U.S.-listed ETFs absorbed $44.2 billion last week, pushing year-to-date inflows to a new high of $1.28 trillion.

Equity funds led the charge as the S&P 500 crept toward its October record, but the week’s flow tables held a quieter twist: amid all the risk-on enthusiasm, investors made one big bet on something about as thrilling as plain toast — the iShares 0-3 Month Treasury Bond ETF (NYSE:SGOV).

• iShares 0-3 Month Treasury Bond ETF stock is challenging resistance. Why are SGOV shares at highs?

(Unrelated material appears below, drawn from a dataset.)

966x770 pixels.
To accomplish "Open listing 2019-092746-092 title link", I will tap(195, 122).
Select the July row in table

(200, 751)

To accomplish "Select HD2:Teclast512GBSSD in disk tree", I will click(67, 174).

While stocks and technology ETFs attracted predictable interest, SGOV was the only cash-like ETF to have a meaningful inflow, hauling in $2.7 billion. Cash-like because of its low interest-rate risk, high liquidity and government backing.

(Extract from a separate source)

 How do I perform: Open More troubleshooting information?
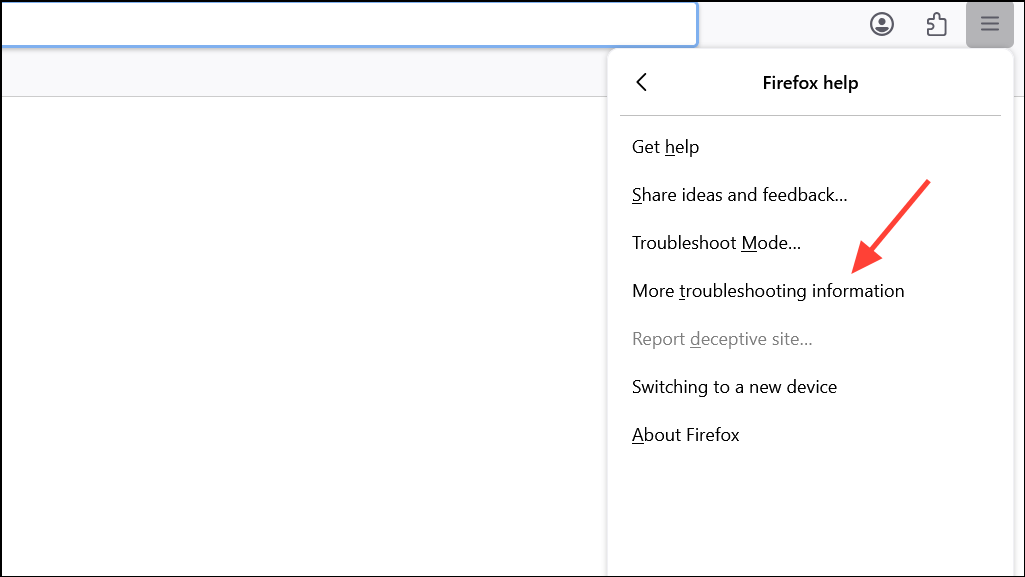click(x=768, y=291)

This lonely surge into ultra-short Treasuries amidst a week defined by optimism provided an important, subtle reminder: investors still want a safety cushion.

SGOV’s Solo Surge

This hefty inflow into SGOV points to a simple, somewhat cautious narrative.

Investors wanted yield with minimal whiplash risk. The backdrop explains the move. Rate cuts are increasingly expected over the months ahead — but timing is still slippery.

Longer-duration bonds are still vulnerable to each new Fed nuance, as reflected in the outflow of $464 million from iShares 7-10 Year Treasury Bond ETF (NASDAQ:IEF). In fact, even short-term Treasury ETFs like iShares Short Treasury Bond ETF (NASDAQ:SHV) lost assets worth $555 million last week, highlighting the sensitivity to the Fed’s rate decision.

Equity valuations are looking a little warm around the edges.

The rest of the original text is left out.